MODEL IN UPRIGHT POSITION

FIG. 17.

MODEL IN INCLINED POSITION

A further method of arriving at results by experiment, involving principles not unlike those of the “paper section” method just described, has recently come under the author’s notice, and through the courtesy of its inventor—Mr John H. Heck, of Lloyd’s surveying staff at Newcastle—the following general description of the apparatus and fundamental principles is made public for the first time:—

By means of a “stability balance,” roughly illustrated by Figs 16 and 17, in conjunction with either an outside or inside model of the vessel, the moments of stability can be practically determined. In practice, an inside model has been found the most convenient to employ. This consists of a number of rectangular pieces of yellow pine of any uniform thickness, out of which a portion has been cut, respectively to the form of the vessel at equidistant intervals of say 15 feet. These pieces, together with two end pieces, are kept together by four or six bolts, thus forming a contracted model, the inside of which is of a similar form to that of the vessel. If this model is filled with water to a height corresponding to any draught, it will represent a volume of water having the same form, and proportional to the displacement of the vessel at that draught.

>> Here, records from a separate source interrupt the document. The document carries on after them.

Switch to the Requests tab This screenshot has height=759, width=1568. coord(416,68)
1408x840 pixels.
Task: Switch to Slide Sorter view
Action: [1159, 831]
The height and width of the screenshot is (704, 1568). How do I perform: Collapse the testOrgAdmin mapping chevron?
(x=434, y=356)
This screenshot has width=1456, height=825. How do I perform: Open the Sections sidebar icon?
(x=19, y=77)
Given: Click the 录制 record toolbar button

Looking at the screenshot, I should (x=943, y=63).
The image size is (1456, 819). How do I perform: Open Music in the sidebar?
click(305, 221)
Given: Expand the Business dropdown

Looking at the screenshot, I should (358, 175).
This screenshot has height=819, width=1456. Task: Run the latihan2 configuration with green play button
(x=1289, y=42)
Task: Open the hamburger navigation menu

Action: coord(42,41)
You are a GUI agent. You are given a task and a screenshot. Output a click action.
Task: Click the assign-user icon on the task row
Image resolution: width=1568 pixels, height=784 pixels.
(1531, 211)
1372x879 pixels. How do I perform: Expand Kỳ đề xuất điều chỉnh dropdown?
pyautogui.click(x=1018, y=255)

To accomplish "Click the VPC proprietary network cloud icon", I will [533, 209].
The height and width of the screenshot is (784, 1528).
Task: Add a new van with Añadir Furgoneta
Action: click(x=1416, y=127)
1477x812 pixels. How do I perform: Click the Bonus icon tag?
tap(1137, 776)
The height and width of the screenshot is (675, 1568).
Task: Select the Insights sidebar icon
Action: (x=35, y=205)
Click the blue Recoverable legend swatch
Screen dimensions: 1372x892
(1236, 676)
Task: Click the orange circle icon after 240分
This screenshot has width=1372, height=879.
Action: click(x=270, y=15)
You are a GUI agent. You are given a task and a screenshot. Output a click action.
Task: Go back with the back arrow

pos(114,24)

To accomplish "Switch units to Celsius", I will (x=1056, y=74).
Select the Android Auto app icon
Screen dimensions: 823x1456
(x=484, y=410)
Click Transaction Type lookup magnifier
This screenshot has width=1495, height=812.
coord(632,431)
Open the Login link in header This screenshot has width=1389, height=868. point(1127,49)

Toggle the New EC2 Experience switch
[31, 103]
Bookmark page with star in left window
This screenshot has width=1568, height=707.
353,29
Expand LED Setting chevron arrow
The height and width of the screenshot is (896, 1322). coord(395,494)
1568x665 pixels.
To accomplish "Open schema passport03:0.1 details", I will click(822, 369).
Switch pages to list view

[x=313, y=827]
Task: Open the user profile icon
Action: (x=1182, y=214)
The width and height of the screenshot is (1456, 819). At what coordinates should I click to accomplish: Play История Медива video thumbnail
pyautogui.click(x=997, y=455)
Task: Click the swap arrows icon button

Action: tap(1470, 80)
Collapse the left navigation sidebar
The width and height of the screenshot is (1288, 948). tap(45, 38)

The stability balance consists of a frame A attached to a steel bar Z, having knife edges working upon the support C; a table D attached to a spindle working freely in the bearings E, and capable of being turned through any angle; a sliding weight F to balance the weight of the model when empty; a sliding weight H to balance and measure the weight of the water contained in inside or displaced by outside models; a sliding balance weight K which by adjustment will locate the centre of gravity of the combined weights of the table D, the model and the weight K in the axis of the table D, so that the model will remain when empty in any inclined position, and be balanced by the weight F.

In order to determine the moments of stability, the model is first fixed on the table D, and the weights F and K so adjusted that F will balance the model at all inclinations. The table is then brought into the upright position, and water is poured into the model to the height corresponding to the desired draught of water, and the weight H shifted until the whole is balanced. The weight of water in the model will evidently be = weight H × its distance from the fulcrum ÷ distance centre of model is from fulcrum.